Un’ultima osservazione riguarda la responsabilità oggettiva per difetti o errori dell’apprendimento automatico. Chi ne sarà responsabile? Chi ha sviluppato gli algoritmi? La software house? L’organizzazione sanitaria? Il singolo medico? Gli algoritmi danno spesso l’illusione di essere infallibili, ma sono stati sviluppati da uomini che hanno utilizzato uno specifico complesso d’informazioni che non replica necessariamente le molteplici e variegate circostanze locali (ad esempio, le popolazioni sono eterogenee per caratteristiche quali sesso, età, origine etnica, background genetico, co- morbidità, esposizione ambientale). Superfluo è anche sottolineare che la stragrande maggioranza degli errori umani sono cognitivi in sostanza, mentre un errore informatico è tipicamente ripetitivo, poiché ad oggi non può essere corretto senza un intervento (umano) esterno. La recente vicenda che ha coinvolto i Boeing 737 Max 8, per cui – dopo alcuni gravi incidenti – si è rilevato un problema di software, ne è purtroppo una limpida, oltreché inquietante dimostrazione.

=== Domande ===
1. Rispondi a queste domande sul testo fornito:
(a) Quali caratteristiche vengono indicate come esempi dell'eterogeneità delle popolazioni?
(b) Perché un errore informatico è tipicamente ripetitivo?
(c) Quale vicenda viene presentata come dimostrazione?
2. Come si traduce in inglese questa frase del testo fornito: «Superfluo è anche sottolineare che la stragrande maggioranza degli errori umani sono cognitivi in sostanza, mentre un errore informatico è tipicamente ripetitivo, poiché ad oggi non può essere corretto senza un intervento (umano) esterno.»?

=== Estratto dei record ===
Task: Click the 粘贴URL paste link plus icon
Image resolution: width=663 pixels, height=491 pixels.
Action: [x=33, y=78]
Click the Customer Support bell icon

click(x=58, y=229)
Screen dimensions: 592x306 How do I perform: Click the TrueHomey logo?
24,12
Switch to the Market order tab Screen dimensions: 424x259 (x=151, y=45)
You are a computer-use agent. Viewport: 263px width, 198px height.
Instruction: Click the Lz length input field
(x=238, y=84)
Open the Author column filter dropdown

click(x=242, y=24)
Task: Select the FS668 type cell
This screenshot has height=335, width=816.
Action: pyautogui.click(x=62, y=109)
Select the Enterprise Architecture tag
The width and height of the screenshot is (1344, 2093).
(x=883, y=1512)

=== Soluzioni ===
1.
(a) Sesso, età, origine etnica, background genetico, co-morbidità ed esposizione ambientale.
(b) Perché ad oggi non può essere corretto senza un intervento (umano) esterno.
(c) La vicenda dei Boeing 737 Max 8: dopo alcuni gravi incidenti si è rilevato un problema di software.

2. It is also needless to point out that the vast majority of human errors are essentially cognitive, whereas a computer error is typically repetitive, since to date it cannot be corrected without external (human) intervention.